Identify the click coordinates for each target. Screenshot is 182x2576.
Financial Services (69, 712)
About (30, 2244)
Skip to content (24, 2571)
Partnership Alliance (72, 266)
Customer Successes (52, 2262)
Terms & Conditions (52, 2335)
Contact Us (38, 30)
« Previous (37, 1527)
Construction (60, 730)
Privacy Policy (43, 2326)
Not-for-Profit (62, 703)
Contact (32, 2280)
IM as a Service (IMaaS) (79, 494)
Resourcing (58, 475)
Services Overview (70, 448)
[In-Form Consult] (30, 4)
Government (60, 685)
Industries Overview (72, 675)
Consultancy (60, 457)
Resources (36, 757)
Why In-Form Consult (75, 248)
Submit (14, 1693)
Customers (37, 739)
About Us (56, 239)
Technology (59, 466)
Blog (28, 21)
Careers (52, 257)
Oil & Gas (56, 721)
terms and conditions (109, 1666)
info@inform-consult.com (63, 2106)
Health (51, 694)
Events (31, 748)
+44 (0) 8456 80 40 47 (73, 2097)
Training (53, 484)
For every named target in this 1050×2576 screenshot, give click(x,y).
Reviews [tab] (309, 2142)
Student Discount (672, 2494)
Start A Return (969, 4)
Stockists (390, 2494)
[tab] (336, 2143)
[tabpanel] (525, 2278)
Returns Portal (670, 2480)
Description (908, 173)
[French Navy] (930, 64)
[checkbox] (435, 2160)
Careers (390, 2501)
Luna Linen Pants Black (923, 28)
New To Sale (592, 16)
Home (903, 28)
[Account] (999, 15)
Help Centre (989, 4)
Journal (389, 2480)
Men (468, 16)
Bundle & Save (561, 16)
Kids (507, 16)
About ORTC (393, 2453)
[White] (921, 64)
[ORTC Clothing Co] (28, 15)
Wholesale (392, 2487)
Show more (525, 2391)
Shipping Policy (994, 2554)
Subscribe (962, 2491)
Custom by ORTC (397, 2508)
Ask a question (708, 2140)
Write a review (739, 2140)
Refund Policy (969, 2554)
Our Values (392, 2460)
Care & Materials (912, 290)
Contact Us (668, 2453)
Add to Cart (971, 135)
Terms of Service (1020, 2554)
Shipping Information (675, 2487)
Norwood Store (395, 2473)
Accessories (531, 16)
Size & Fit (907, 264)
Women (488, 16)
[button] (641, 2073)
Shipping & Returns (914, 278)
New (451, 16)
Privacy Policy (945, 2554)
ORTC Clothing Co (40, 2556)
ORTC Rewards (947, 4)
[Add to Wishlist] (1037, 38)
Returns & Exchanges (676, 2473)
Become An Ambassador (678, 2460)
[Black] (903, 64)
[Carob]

» What the exercise asks: Retype only this portion of the data above: the line containing "Start A Return (969, 4)", the line containing "Returns & Exchanges (676, 2473)", and all lines between them, exactly.

» Task output:
Start A Return (969, 4)
Stockists (390, 2494)
[tab] (336, 2143)
[tabpanel] (525, 2278)
Returns Portal (670, 2480)
Description (908, 173)
[French Navy] (930, 64)
[checkbox] (435, 2160)
Careers (390, 2501)
Luna Linen Pants Black (923, 28)
New To Sale (592, 16)
Home (903, 28)
[Account] (999, 15)
Help Centre (989, 4)
Journal (389, 2480)
Men (468, 16)
Bundle & Save (561, 16)
Kids (507, 16)
About ORTC (393, 2453)
[White] (921, 64)
[ORTC Clothing Co] (28, 15)
Wholesale (392, 2487)
Show more (525, 2391)
Shipping Policy (994, 2554)
Subscribe (962, 2491)
Custom by ORTC (397, 2508)
Ask a question (708, 2140)
Write a review (739, 2140)
Refund Policy (969, 2554)
Our Values (392, 2460)
Care & Materials (912, 290)
Contact Us (668, 2453)
Add to Cart (971, 135)
Terms of Service (1020, 2554)
Shipping Information (675, 2487)
Norwood Store (395, 2473)
Accessories (531, 16)
Size & Fit (907, 264)
Women (488, 16)
[button] (641, 2073)
Shipping & Returns (914, 278)
New (451, 16)
Privacy Policy (945, 2554)
ORTC Clothing Co (40, 2556)
ORTC Rewards (947, 4)
[Add to Wishlist] (1037, 38)
Returns & Exchanges (676, 2473)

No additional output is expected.